PERCY SICKLES, assistant juvenile officer, spoke at Socorro High School before a general assembly of the students. He told the students that from now on first offenders of traffic violations will lose their drivers’ licenses for 30 days- and according to the seriousness of violations, second an third offenses would cause the juvenile driver to lose his license for longer periods of time. He also said that names of offenders will be published. Sickles said that juvenile traffic offenses have reached an alarming rate.

AUGUST 26, 1969

A SOCORRO ELECTRIC CO-OP EMPLOYEE narrowly escaped serious injury while working on a transformer at New Mexico Tech. Sustaining burns on the arms and feet was a man who was revived from a severe electrical shock by artificial resuscitation. Udell Vigil related to Defensor Chieftain that a crew from the Co-Op was making connections on a transformer at the college when a nut was dropped into the transformer. A workman picked it up the nut, and in passing it to man, the metal drew an aro from the 7200-volt power source. Reflexively, the man jumped back brushing his arm against the transformer from which he received the shock. Mouth-to-mouth breathing was administered prior to the arrival of the ambulance.  Following treatment at Socorro General Hospital, an electrocardiogram disclosed that the man sustained no internal injury.

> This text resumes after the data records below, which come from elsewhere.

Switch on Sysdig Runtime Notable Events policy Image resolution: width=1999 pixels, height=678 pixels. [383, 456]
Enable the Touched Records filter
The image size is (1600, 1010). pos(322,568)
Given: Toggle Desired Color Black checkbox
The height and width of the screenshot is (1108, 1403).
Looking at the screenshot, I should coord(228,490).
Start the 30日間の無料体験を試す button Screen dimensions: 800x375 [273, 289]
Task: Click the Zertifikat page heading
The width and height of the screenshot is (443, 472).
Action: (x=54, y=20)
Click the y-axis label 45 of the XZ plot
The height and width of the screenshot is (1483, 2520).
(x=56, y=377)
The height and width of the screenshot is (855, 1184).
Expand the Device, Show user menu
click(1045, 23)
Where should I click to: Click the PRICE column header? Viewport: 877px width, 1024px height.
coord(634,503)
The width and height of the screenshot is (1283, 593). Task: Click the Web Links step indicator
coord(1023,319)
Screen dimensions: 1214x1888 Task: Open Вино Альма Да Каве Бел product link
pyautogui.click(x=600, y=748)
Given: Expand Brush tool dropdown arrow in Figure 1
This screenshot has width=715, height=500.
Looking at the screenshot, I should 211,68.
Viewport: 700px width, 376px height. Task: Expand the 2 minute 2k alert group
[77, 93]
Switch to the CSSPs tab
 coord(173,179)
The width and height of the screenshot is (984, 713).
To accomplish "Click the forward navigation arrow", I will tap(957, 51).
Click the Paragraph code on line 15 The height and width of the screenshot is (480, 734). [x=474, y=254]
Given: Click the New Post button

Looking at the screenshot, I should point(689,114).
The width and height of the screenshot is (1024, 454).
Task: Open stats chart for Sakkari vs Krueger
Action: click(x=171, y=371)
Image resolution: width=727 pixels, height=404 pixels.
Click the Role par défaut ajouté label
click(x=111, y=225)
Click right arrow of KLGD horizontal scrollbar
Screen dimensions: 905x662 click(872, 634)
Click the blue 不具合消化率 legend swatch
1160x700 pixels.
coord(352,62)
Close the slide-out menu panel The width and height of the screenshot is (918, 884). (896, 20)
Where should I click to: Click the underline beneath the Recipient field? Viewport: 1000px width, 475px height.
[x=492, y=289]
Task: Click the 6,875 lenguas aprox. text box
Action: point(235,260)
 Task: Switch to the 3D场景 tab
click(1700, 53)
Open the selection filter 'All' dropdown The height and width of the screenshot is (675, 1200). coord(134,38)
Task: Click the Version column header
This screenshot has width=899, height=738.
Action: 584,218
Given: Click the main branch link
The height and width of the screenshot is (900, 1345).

EARLE AND HOLM BURSUM III gave an old-fashioned barbeque, inviting some 300 guests to the occasion of which was also Holm’s birthday. As the Bursums expressed it, it was a “thank you” party for the help of many who assisted us in many ways during the construction and remodeling of their new home, formerly the Edelen property.  Also, all the neighbors for blocks around were included, in addition to their many friends. The chef for the barbeque was Lucas Garcia who is famous for his pit-cooked beef. His young daughter assisted in preparing the tossed salad, and of course, there were beans and chile plus three birthday cakes.